Note every line in the entries that contains the string "computer", and copy it.

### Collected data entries

----

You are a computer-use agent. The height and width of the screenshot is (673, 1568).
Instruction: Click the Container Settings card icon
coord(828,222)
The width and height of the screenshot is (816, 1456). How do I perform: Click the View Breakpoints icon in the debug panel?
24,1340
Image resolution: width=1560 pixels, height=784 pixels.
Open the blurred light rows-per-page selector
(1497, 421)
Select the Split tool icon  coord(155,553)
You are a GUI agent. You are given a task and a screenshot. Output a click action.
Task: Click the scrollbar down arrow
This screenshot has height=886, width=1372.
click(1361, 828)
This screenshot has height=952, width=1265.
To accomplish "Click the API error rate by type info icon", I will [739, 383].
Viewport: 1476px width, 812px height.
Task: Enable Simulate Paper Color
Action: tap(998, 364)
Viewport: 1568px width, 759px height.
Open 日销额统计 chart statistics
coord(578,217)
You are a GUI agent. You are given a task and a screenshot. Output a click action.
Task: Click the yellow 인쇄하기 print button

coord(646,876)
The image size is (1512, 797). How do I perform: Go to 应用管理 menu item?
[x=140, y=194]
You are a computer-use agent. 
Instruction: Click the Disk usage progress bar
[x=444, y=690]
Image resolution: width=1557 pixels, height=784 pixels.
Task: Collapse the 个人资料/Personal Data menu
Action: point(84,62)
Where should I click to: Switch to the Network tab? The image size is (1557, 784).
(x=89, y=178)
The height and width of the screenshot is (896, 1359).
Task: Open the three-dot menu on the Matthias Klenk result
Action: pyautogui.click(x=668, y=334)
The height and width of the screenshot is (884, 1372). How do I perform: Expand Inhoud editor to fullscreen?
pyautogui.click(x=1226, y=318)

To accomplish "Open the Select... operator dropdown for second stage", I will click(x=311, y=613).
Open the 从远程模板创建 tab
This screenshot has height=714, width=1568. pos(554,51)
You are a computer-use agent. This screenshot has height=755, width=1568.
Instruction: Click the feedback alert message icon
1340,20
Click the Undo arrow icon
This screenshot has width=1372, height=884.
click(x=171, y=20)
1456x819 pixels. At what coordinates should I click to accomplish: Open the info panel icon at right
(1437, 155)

----

### Solution to this task
You are a computer-use agent. The height and width of the screenshot is (673, 1568).
You are a computer-use agent. 
You are a computer-use agent. This screenshot has height=755, width=1568.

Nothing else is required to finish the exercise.